INSTRUÇÕES A SEGUIR — Imprima, sem mudar nada, as linhas abaixo que vão da que contém "This screenshot has" até a que contém "tap(1302, 25)", incluindo as duas. Deixe as imagens fora da resposta.

:: DADOS DISPONÍVEIS ::

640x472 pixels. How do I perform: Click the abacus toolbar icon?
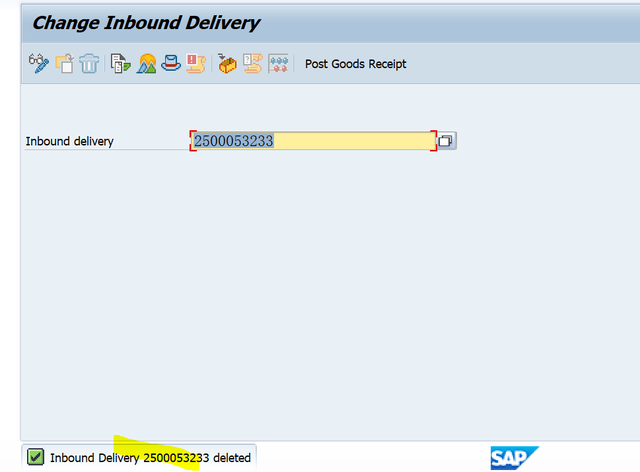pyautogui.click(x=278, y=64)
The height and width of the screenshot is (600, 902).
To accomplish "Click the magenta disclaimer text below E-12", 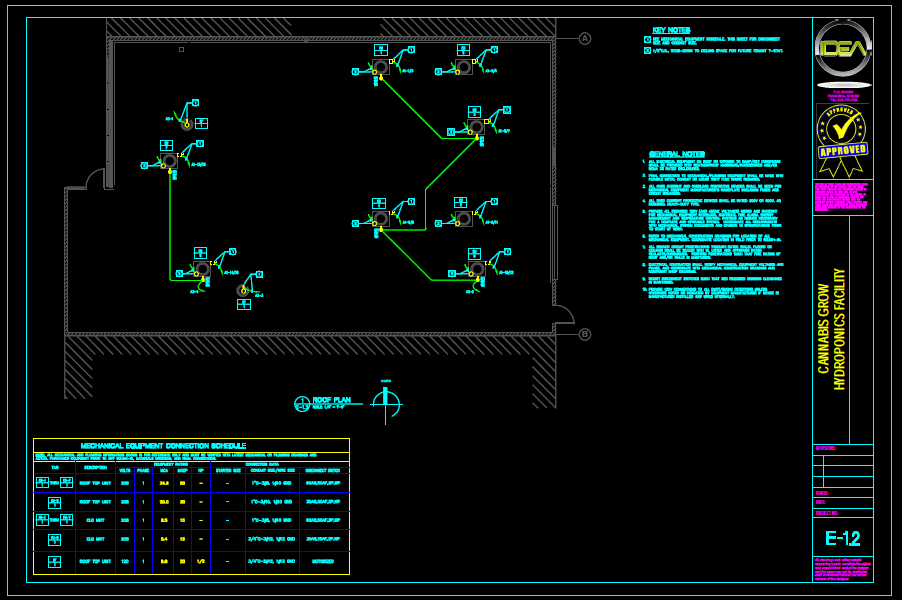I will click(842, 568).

:::
:: DADOS DISPONÍVEIS ::

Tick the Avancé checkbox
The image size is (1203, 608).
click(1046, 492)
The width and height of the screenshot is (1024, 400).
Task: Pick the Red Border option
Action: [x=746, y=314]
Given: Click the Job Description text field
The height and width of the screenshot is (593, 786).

:::
:: DADOS DISPONÍVEIS ::

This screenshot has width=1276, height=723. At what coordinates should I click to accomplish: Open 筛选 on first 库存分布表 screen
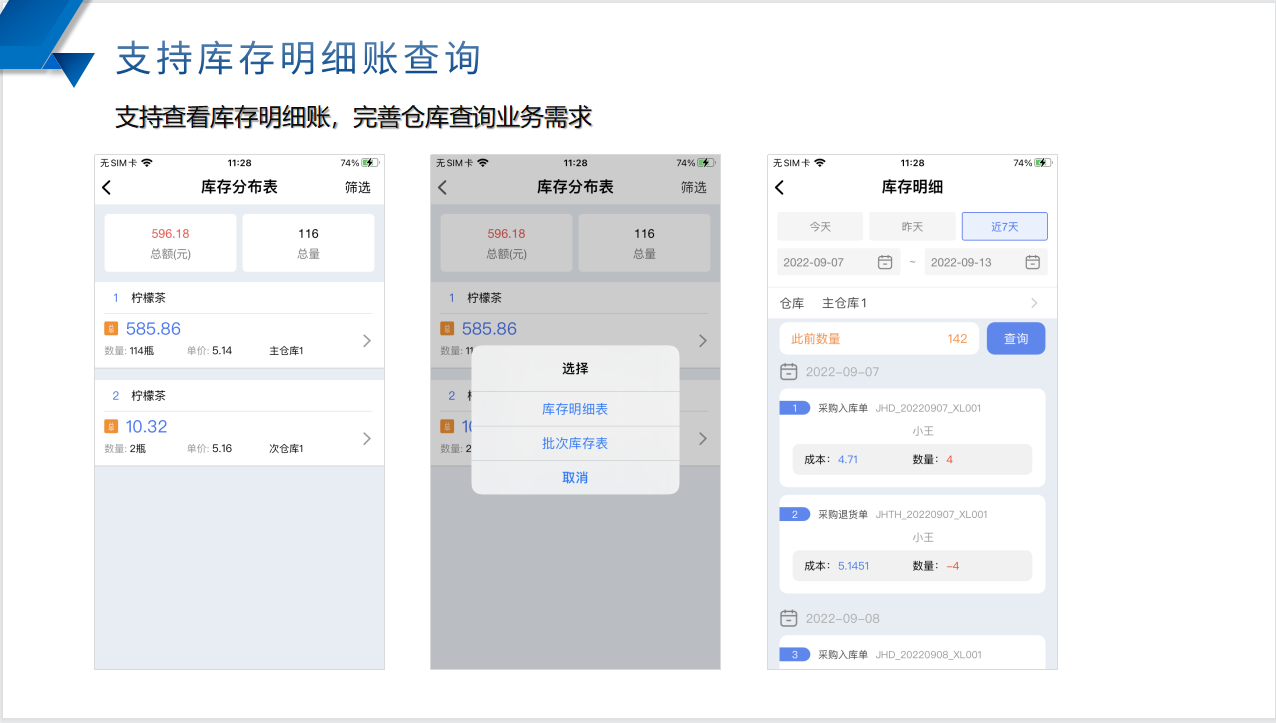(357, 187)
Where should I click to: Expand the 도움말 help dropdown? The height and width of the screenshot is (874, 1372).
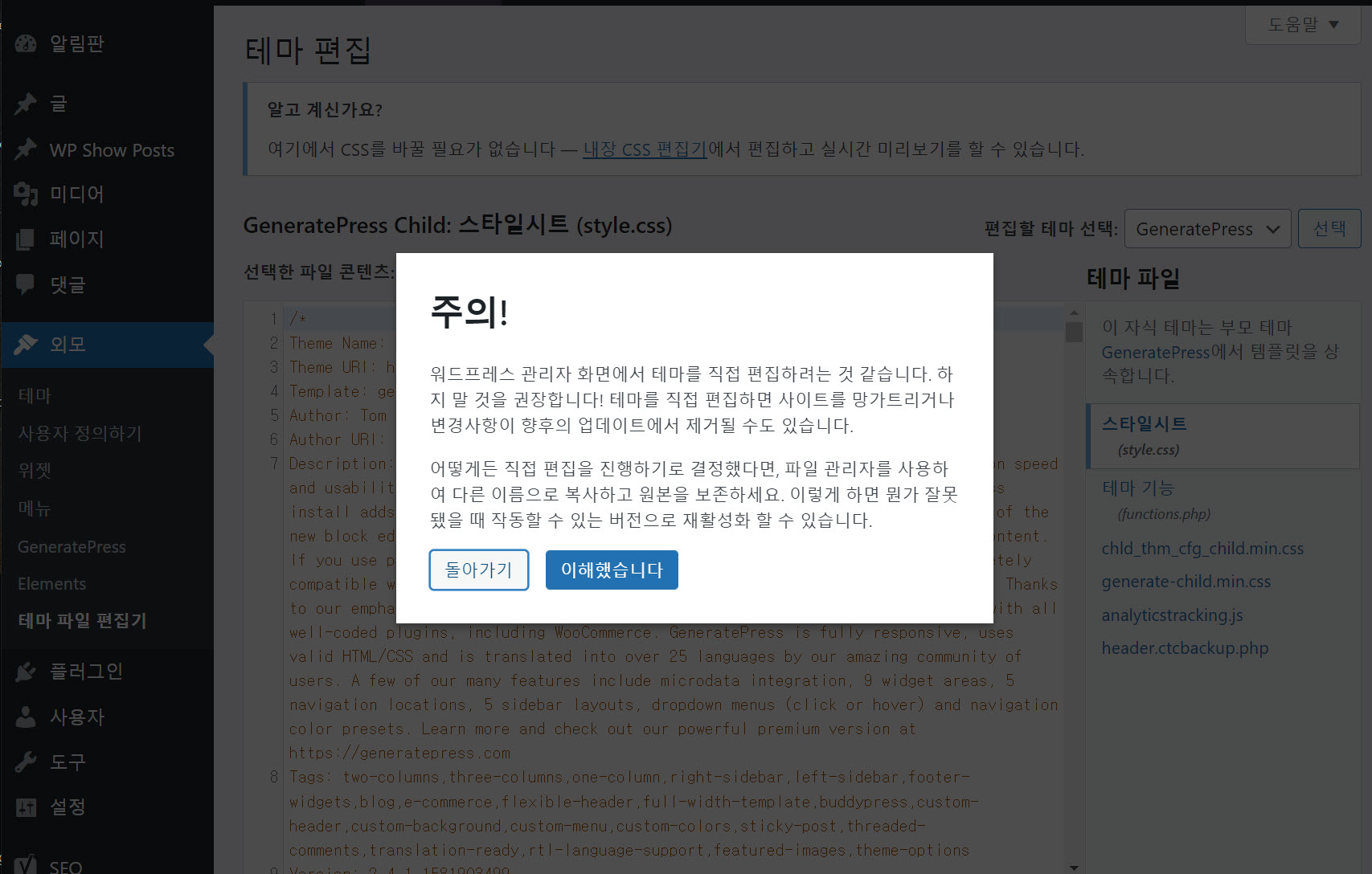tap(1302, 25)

:::

RESPOSTA DO EXERCÍCIO —
This screenshot has width=1276, height=723. At what coordinates should I click to accomplish: Open 筛选 on first 库存分布表 screen
(357, 187)
Where should I click to: Expand the 도움말 help dropdown? The height and width of the screenshot is (874, 1372).
tap(1302, 25)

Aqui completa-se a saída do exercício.